Exxon Mobil Corp., the world’s largest oil company, and ConocoPhillips, the second-largest U.S. oil refiner, after Barclays cut its 2009 and 2010 earnings estimates for the industry, citing lower natural gas prices and refining margins. The bank’s analysts said that first-quarter results are likely to be disappointing.

Investors should “underweight” U.S. shares as a rally is likely to end and other markets are cheaper, Citigroup said in a quarterly report.

“While absolute valuations still look cheap, relative valuations are not attractive” for the U.S., strategists led by London-based Robert Buckland wrote in a report titled “Welcome to the Twilight Zone” dated yesterday. “The year may be marked by powerful rallies and meaningful pullbacks as was evident in the 1930s and 1970s.”

Japan Upgrade

Buckland raised Japanese shares to “neutral” from “underweight,” saying the weakening yen, a forthcoming stimulus package that may total 10 trillion yen ($99 billion) and improving fundamentals should aid market performance.
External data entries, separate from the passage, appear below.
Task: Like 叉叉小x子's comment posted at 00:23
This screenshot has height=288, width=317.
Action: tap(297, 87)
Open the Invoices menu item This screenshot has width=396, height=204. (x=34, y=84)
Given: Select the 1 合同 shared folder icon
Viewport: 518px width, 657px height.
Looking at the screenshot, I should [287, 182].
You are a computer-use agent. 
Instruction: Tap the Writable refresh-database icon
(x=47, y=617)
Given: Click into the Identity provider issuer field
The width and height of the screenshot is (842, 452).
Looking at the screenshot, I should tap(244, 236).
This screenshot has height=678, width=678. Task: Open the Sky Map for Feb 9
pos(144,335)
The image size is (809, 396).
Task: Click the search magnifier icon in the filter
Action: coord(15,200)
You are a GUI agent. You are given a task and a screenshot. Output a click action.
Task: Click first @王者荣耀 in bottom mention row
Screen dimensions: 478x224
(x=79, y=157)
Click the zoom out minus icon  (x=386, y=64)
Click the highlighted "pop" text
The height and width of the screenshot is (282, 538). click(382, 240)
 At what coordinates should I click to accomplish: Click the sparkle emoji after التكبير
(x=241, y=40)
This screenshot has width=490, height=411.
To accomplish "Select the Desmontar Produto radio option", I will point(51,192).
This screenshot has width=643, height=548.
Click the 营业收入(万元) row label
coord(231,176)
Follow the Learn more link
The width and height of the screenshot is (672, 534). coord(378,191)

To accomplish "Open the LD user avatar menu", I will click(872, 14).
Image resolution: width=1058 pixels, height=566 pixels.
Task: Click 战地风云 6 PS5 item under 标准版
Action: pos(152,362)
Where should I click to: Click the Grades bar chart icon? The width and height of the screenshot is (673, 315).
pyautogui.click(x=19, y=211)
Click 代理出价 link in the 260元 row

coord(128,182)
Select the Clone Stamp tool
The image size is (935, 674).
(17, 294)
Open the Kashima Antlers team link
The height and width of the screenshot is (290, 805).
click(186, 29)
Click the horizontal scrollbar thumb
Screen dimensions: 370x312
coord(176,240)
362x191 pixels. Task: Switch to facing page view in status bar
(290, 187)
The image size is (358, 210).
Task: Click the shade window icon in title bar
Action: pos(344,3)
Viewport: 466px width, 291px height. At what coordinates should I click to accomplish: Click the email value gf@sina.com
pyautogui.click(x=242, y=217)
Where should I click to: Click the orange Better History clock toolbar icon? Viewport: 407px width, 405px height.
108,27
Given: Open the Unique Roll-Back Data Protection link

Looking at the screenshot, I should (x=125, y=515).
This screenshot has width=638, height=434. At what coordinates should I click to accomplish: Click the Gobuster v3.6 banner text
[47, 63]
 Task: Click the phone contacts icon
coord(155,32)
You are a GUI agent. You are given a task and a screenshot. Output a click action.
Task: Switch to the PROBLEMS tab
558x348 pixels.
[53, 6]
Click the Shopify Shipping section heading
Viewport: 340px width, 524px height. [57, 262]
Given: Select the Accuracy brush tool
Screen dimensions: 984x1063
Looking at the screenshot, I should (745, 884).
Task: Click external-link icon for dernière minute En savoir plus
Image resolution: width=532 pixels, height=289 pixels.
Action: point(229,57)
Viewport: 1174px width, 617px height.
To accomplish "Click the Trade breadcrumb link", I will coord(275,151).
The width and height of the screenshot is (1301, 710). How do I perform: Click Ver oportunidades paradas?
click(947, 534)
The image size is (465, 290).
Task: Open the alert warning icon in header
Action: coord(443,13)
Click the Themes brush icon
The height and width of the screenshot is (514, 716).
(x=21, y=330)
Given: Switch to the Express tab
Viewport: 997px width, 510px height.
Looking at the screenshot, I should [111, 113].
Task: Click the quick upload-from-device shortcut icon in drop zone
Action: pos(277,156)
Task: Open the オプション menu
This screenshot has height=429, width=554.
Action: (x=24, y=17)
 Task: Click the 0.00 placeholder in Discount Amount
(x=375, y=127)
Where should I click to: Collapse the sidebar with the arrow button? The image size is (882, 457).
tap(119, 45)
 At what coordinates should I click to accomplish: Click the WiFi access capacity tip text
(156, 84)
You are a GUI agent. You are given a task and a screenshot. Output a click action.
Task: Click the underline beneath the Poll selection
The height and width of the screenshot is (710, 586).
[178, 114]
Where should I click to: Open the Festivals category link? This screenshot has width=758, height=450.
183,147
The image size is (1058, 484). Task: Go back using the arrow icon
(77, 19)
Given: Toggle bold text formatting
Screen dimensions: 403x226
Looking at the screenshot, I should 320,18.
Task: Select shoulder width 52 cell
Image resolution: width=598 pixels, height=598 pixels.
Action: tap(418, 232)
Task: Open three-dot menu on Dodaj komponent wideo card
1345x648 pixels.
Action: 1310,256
The MSCI World Index has rallied 23 percent since March 9, when it dropped to the lowest since 1995. The U.S. Treasury department unveiled a plan last month to rid banks of toxic assets and central banks from the U.S. to Switzerland and Japan have stepped up purchases of government and corporate debt to unfreeze credit markets, helping to lift sentiment.

U.S. equities are expensive based on both estimated earnings and price to book in comparison with global stocks while dividend yields are also lower, Citigroup said. The market was previously rated “neutral.” Shares in the S&P 500 trade at 1.85 times book value, according to Bloomberg data, versus 1.38 for stocks in the MSCI World.